> There are plenty of ways that you could let users communicate with a program on your server that do not involve remote communication through a computer network.
There are a couple of categories of ways to communicate that would not involve remote communications through a computer network.
One category is communication that is not through a computer network, such as through serial terminals or by voice.
Another category would be communication that is not remote. AGPL fails to define what it means by "interacting remotely", but where they use that phrase is in a section titled "Remote Network Interaction" which suggests they are using "remote" the way people generally use it in the context of networks. Remote in that context means generally not on the same LAN. If that's the case then while communication over the LAN would be over a computer network it would not be remote communication.

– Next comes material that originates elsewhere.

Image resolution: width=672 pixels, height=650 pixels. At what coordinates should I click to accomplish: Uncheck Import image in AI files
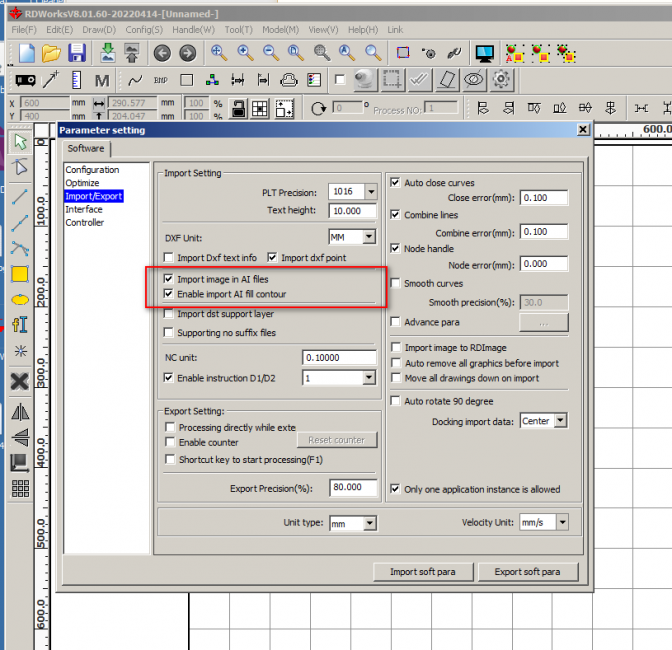169,279
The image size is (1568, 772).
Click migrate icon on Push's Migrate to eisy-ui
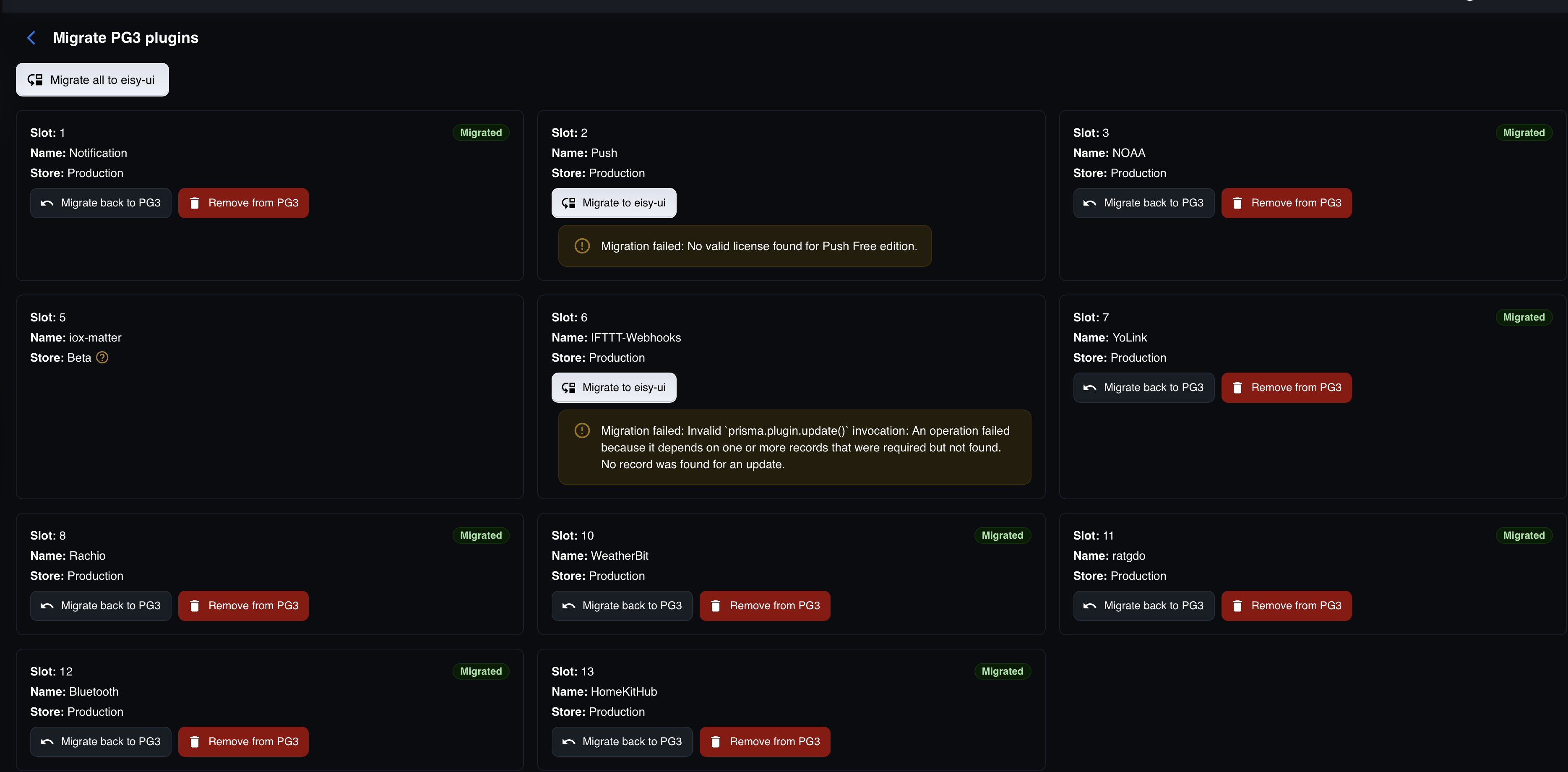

these don't seem to be the common cases that matter today - big corps taking open source code and making big money off them without giving anything back to the community and instead occasionally hound at lone developers for timely fixes so they can keep on making the big money.
One category is communication that is not through a computer network, such as through serial terminals or by voice.
Another category would be communication that is not remote. AGPL fails to define what it means by "interacting remotely", but where they use that phrase is in a section titled "Remote Network Interaction" which suggests they are using "remote" the way people generally use it in the context of networks. Remote in that context means generally not on the same LAN. If that's the case then while communication over the LAN would be over a computer network it would not be remote communication.